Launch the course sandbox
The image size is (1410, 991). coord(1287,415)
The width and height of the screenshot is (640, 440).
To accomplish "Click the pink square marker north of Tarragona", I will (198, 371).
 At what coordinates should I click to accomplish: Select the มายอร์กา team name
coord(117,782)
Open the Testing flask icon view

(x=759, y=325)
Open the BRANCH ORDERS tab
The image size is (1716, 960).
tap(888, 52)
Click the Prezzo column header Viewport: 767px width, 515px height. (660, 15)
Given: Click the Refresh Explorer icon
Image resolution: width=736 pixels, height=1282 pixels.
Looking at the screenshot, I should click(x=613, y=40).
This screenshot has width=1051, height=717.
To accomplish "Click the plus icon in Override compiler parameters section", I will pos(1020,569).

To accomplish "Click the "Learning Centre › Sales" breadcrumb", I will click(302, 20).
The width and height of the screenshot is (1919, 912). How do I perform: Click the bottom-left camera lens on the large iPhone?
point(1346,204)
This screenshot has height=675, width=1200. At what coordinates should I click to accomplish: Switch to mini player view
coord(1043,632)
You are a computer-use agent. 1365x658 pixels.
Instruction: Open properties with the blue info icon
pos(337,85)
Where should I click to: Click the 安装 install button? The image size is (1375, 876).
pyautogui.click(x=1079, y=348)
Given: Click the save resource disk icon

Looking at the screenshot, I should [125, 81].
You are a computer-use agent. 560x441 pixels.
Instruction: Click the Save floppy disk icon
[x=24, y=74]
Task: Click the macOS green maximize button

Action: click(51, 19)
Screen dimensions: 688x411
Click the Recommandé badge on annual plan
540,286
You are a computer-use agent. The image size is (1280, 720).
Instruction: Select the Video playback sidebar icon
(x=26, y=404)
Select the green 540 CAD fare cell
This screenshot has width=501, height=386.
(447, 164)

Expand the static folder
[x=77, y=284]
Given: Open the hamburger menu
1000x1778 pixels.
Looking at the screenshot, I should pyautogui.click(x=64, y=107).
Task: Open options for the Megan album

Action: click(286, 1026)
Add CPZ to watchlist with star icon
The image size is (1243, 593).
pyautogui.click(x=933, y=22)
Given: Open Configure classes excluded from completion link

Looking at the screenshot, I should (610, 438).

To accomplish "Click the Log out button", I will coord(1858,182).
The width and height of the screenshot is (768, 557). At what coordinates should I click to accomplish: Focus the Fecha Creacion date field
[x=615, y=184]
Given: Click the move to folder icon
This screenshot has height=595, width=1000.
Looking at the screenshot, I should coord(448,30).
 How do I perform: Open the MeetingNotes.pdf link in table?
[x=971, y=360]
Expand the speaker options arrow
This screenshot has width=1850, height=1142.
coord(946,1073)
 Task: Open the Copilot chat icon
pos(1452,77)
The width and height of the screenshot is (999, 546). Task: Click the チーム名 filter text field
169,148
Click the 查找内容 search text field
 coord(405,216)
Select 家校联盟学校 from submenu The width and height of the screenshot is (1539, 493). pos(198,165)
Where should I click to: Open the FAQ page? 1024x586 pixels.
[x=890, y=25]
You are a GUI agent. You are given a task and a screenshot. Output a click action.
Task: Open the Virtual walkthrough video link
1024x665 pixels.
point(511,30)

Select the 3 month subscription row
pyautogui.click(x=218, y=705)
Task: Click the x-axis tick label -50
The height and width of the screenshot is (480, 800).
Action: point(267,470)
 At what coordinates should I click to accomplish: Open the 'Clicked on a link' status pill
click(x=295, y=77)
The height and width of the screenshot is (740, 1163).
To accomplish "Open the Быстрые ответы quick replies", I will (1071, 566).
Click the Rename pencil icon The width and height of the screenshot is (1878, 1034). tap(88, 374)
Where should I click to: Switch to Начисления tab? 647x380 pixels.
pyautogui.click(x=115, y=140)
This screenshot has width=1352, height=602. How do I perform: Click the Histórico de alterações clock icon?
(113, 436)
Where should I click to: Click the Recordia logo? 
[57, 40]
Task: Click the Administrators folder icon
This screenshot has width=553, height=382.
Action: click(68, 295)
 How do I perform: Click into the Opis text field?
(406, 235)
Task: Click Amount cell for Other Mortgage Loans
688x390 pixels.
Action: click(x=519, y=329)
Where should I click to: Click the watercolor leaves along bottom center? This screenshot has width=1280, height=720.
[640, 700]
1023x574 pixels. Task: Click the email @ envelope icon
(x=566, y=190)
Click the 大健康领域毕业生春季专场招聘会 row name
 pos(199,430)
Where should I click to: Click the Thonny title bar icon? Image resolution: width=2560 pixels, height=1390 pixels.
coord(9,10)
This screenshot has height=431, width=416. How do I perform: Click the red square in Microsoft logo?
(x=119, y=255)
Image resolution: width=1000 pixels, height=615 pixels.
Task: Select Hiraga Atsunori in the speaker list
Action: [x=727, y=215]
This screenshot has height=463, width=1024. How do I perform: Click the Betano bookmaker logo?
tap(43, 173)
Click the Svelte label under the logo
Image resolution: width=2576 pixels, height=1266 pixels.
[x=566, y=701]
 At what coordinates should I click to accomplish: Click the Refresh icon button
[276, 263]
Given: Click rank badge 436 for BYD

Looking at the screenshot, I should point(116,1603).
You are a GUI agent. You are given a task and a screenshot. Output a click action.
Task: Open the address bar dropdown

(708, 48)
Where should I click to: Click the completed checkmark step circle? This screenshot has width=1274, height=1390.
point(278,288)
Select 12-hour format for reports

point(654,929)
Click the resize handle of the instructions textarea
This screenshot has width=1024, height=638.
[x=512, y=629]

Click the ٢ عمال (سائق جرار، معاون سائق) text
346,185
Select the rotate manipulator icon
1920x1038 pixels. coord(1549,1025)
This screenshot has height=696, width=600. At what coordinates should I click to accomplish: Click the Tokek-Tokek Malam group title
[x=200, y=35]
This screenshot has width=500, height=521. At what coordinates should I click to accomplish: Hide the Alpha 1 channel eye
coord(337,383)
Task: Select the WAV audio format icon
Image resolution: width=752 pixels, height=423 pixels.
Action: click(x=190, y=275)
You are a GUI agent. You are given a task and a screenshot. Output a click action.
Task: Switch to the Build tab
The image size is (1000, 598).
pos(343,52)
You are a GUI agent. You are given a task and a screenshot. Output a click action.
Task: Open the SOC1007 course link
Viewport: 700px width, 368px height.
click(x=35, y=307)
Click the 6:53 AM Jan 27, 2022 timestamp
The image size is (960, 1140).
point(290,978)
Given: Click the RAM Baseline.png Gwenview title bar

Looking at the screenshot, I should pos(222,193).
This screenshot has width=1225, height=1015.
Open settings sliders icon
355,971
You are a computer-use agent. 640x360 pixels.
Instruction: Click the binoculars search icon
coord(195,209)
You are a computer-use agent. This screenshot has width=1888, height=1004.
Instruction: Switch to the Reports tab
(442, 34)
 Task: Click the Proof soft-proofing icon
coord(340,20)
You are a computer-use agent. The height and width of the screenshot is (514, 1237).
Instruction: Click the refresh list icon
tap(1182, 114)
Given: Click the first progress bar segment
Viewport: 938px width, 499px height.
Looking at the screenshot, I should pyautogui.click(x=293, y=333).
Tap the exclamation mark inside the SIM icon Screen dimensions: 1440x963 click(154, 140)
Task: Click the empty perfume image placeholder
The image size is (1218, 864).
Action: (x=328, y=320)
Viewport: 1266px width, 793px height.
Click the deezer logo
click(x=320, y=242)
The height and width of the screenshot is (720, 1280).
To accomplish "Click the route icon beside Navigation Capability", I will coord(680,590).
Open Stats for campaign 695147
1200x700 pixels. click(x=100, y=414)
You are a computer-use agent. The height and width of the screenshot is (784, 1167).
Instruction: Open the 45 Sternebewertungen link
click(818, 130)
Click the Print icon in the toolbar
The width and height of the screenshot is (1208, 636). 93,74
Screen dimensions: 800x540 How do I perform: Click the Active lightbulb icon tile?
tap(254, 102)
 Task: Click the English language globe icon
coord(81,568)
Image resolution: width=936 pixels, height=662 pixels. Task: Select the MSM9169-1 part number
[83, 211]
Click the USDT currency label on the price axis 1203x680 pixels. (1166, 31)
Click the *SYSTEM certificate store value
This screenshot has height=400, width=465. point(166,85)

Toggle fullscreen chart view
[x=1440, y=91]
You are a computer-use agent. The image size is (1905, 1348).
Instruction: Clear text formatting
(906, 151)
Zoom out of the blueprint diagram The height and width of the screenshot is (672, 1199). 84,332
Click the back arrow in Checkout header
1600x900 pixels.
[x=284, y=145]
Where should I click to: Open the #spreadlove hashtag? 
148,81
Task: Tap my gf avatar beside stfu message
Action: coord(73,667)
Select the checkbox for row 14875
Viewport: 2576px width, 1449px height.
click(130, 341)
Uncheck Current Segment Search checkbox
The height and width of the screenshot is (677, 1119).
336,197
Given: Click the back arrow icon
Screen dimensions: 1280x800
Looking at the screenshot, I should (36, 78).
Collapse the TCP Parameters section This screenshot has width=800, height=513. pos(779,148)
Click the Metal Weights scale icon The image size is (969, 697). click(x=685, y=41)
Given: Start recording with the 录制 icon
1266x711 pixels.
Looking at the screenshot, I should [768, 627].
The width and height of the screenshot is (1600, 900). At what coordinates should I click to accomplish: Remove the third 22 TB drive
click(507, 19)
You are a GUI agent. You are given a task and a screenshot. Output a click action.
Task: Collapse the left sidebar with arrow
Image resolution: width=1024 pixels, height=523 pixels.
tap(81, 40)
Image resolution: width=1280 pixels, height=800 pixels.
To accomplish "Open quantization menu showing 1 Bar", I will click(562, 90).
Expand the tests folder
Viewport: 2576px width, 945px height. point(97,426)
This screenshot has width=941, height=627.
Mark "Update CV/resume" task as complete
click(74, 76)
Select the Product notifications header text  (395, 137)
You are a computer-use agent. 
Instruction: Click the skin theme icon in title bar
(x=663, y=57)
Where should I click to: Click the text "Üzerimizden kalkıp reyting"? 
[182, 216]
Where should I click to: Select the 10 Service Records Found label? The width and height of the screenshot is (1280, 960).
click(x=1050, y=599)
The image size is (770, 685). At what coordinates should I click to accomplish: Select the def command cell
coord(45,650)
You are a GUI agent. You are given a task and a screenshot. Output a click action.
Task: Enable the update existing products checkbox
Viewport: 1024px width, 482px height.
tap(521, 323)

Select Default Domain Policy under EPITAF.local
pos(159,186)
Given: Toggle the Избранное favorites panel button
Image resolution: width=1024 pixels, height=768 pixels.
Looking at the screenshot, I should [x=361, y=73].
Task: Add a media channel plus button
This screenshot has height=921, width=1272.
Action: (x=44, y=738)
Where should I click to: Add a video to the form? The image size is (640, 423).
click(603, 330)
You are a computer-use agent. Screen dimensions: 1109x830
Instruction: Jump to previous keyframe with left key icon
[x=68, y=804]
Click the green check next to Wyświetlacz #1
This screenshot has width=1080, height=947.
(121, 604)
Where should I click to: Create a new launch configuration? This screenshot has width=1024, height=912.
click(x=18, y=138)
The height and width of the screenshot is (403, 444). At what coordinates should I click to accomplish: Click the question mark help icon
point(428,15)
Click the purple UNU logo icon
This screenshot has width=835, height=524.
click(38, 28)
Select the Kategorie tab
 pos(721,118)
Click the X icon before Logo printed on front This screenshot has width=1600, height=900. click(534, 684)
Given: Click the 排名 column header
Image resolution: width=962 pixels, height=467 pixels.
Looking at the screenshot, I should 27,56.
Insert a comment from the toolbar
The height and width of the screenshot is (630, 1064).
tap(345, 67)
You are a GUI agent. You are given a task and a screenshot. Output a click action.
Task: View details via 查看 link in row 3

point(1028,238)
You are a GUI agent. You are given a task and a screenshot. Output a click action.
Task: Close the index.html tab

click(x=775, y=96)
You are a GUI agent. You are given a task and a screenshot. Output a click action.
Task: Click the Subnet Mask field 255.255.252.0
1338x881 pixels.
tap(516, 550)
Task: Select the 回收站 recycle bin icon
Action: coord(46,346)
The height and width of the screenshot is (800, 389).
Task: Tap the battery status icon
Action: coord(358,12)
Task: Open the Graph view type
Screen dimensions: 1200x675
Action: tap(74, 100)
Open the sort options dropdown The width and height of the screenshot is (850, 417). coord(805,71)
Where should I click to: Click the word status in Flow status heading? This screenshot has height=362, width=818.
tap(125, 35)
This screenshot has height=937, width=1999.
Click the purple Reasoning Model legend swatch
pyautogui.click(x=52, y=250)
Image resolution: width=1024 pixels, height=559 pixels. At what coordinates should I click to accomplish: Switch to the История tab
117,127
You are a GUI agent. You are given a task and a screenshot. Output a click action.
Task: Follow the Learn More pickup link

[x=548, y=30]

■ YOUR OBJECTIVE ■
Could you reproduce, exactly, every line above from the line with "Task: View details via 查看 link in row 3" to the line with "Open the sort", and no other line? Both ends count.

■ REPLY ■
Task: View details via 查看 link in row 3

point(1028,238)
You are a GUI agent. You are given a task and a screenshot. Output a click action.
Task: Close the index.html tab

click(x=775, y=96)
You are a GUI agent. You are given a task and a screenshot. Output a click action.
Task: Click the Subnet Mask field 255.255.252.0
1338x881 pixels.
tap(516, 550)
Task: Select the 回收站 recycle bin icon
Action: coord(46,346)
The height and width of the screenshot is (800, 389).
Task: Tap the battery status icon
Action: coord(358,12)
Task: Open the Graph view type
Screen dimensions: 1200x675
Action: tap(74, 100)
Open the sort options dropdown The width and height of the screenshot is (850, 417). coord(805,71)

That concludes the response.